| Given passage |
Inside the interview room, I found myself face-to-face with Dr. Sushila Nayar. She looked at me over her spectacles and asked my name and origin. When I replied “Bahadurpur, Bijnor,” she immediately switched to Hindi, sensing perhaps that my comfort lay in my mother tongue.
“Pitaji kya karte hain?” (What does your father do?) “Kisan hain,” (He is a farmer) I replied. “Kya ugate hain kheton mein?” (What do they grow in the fields?) “Ganna.” (Sugarcane)
She nodded and began asking about the sugar factory in Seohara. There were no complex questions about cricket or current affairs in English. It was a conversation about the earth and the people who tend it. Outside, I heard other students whispering that one needed “connections” to get into MGIMS. I had none. I was the son of a man who grew sugarcane. Yet, when the list was pinned to the notice board the next morning, my name was ranked fourth.
Khadi and the Red Soil of Sevagram
My father’s eyes shone with a pride that words couldn’t capture. Before leaving, he took me to Gandhiji’s Ashram. Panditji, the guardian of the dormitory, took my hand and told my father, “Bapu, leave your son here. We will take care of him.” My father bought me my first few sets of Khadi clothes, hugged me tightly with tears in his eyes, and began the long journey back to Bijnor.
I loved Sevagram from the moment I arrived. It was a village, just like Bahadurpur, and the red soil felt familiar under my feet. I didn’t just study medicine; I lived it in the Gandhian spirit of service. After my MBBS and internship, I completed house jobs in Medicine and Pediatrics, often working late shifts alongside my dear friend Ashish Kulkarni. We were a generation of doctors who learned to diagnose with our hands and hearts as much as with our stethoscopes.
The Dual Life in Pune
When the time came for post-graduation, MGIMS did not yet offer an MD program. Ashish and I headed to BJ Medical College in Pune. While four of our classmates joined the Public Health Services through the Short Service Commission and began earning a comfortable salary, I remained a full-time student with no stipend and no income. To survive, I took a part-time job at a new hospital started by Dr. L.P. Joshi near Kamla Nehru Park.
For nearly eight hours a day, I balanced the rigors of my MD studies with private hospital duty. It was a blessing in disguise. I had the extraordinary opportunity to work under Pune’s clinical legends—Drs. Hanumant Sardesai, Mama Telang, and Shivdeo Bapat. I was exposed to everything from Urosurgery to Obstetrics. This “moonlighting,” born of necessity, broadened my clinical horizons in ways a standard residency never could. It laid the foundation for the versatile physician I was to become.
Returning to the Roots
In 1981, I earned my MD and returned to Sevagram as a senior resident for two years. But the pull of Bahadurpur and Seohara was too strong. In 1983, I went back to the people I had left behind as a young boy with a steel trunk. For the next 42 years, Seohara became my laboratory of service. I have seen thousands of patients, delivered babies in the middle of stormy nights, and comforted families through their darkest hours.
Looking back, I realize that for a boy from a Hindi-medium village school with no “connections,” my journey was guided by destiny and the unique vision of MGIMS. Sevagram didn’t just give me an MD; it gave me a soul. Even today, as I walk into my clinic in Seohara, I feel the spirit of Sevagram walking beside me. It is a reminder that medicine is not a business, but a sacred trust between a farmer’s son and the community that raised him.

| Information given |
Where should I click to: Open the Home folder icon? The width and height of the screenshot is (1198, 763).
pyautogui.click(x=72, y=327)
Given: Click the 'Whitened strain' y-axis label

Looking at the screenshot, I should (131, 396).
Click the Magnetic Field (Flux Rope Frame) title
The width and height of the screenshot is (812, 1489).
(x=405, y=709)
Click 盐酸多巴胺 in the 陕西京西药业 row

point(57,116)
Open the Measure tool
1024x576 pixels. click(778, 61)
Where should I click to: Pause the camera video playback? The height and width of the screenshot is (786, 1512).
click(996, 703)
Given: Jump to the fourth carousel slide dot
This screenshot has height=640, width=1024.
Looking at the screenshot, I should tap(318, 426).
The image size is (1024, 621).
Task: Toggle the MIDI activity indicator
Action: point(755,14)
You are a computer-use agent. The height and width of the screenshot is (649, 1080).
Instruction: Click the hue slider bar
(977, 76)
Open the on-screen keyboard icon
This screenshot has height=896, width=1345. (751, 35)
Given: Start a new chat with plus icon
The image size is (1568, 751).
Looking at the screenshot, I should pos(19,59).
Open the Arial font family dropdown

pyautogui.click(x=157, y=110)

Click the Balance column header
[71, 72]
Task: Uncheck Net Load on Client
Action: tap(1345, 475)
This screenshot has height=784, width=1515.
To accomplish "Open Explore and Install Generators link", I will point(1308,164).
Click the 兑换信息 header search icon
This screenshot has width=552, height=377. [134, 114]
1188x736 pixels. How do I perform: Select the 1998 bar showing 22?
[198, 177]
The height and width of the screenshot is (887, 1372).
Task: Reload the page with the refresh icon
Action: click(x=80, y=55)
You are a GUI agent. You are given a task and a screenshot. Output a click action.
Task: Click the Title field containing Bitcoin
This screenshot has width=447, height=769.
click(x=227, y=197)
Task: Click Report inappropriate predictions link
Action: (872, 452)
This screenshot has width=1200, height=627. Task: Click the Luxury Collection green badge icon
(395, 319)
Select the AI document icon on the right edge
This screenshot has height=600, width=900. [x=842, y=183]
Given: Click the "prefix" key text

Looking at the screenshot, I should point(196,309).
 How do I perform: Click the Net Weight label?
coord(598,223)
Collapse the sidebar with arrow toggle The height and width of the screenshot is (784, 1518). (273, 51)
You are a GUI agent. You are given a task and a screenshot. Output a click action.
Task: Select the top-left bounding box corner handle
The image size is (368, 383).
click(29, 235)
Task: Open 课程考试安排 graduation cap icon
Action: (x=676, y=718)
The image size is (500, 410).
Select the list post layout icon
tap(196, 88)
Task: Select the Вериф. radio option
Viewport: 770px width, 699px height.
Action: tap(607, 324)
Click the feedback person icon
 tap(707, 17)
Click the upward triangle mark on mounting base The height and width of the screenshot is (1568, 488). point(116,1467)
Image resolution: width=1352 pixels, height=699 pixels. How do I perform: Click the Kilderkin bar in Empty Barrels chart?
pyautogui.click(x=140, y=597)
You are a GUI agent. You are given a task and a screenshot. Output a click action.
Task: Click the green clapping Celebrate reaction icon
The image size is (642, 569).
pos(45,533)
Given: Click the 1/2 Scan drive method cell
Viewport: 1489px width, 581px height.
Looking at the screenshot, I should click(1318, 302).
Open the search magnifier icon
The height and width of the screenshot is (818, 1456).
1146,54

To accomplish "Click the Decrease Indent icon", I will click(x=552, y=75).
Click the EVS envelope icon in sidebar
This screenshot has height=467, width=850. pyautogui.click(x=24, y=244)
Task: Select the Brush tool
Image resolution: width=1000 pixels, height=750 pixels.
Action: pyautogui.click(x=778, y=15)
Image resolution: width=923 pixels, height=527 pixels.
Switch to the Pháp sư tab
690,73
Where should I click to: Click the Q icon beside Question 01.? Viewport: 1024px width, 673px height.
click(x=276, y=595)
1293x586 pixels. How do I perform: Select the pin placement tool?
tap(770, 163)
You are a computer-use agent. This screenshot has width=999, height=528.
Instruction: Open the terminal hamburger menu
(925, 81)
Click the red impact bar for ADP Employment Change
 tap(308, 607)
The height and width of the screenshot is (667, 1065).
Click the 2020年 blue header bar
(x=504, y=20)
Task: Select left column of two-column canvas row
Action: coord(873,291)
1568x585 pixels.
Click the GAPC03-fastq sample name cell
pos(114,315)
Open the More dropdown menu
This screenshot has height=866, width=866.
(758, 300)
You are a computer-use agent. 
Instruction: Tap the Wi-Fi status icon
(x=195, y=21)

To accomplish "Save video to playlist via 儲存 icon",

| Required action 1 |
Retype the memoir excerpt from "Returning to the" up to and including "that raised him.".
| Required action 2 |
According to the memoir excerpt, in which year did the narrator go back to Seohara?

| Answer space 1 |
Returning to the Roots
In 1981, I earned my MD and returned to Sevagram as a senior resident for two years. But the pull of Bahadurpur and Seohara was too strong. In 1983, I went back to the people I had left behind as a young boy with a steel trunk. For the next 42 years, Seohara became my laboratory of service. I have seen thousands of patients, delivered babies in the middle of stormy nights, and comforted families through their darkest hours.
Looking back, I realize that for a boy from a Hindi-medium village school with no “connections,” my journey was guided by destiny and the unique vision of MGIMS. Sevagram didn’t just give me an MD; it gave me a soul. Even today, as I walk into my clinic in Seohara, I feel the spirit of Sevagram walking beside me. It is a reminder that medicine is not a business, but a sacred trust between a farmer’s son and the community that raised him.

| Answer space 2 |
1983